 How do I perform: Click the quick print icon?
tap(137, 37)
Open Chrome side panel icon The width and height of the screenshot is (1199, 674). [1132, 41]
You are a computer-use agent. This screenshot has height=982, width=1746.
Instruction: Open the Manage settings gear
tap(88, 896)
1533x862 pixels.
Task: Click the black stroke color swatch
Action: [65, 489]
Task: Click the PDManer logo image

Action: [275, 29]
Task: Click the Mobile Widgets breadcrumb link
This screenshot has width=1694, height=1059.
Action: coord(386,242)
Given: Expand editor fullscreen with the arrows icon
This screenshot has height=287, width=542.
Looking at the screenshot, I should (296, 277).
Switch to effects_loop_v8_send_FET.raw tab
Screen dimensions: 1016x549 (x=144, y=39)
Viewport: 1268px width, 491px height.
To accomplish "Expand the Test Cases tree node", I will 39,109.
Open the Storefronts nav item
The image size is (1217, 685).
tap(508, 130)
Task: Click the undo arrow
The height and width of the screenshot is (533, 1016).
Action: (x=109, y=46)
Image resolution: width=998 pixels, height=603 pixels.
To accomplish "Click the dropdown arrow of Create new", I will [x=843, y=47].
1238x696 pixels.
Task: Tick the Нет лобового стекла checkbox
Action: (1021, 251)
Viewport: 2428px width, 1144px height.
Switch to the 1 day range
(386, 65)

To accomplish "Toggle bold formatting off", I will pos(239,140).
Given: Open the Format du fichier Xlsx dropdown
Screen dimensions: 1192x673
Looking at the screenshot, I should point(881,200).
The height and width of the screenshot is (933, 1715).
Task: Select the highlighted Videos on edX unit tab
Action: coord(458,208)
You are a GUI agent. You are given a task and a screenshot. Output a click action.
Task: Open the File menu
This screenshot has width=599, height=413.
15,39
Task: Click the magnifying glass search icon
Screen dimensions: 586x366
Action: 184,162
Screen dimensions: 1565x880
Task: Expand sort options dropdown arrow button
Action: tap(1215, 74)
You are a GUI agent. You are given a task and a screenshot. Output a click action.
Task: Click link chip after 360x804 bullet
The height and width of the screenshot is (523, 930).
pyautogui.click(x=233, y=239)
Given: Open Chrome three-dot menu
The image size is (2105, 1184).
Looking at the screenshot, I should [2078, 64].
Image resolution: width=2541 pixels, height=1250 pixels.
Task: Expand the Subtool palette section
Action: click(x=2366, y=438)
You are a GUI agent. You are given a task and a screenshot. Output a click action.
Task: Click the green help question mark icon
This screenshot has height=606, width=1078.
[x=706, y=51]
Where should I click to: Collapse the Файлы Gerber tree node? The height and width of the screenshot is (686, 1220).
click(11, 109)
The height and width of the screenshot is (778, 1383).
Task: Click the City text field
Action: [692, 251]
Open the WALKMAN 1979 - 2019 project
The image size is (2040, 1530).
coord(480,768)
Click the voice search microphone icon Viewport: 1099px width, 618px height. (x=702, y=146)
----------
#### [Try it]
Look above for the line with "Task: Click the PDManer logo image"; retype exactly that line, every line after it up to the line with "Viewport: 1268px width, 491px height.", and that line too, nothing else.

#### [Exercise answer]
Task: Click the PDManer logo image

Action: [275, 29]
Task: Click the Mobile Widgets breadcrumb link
This screenshot has width=1694, height=1059.
Action: coord(386,242)
Given: Expand editor fullscreen with the arrows icon
This screenshot has height=287, width=542.
Looking at the screenshot, I should (296, 277).
Switch to effects_loop_v8_send_FET.raw tab
Screen dimensions: 1016x549 (x=144, y=39)
Viewport: 1268px width, 491px height.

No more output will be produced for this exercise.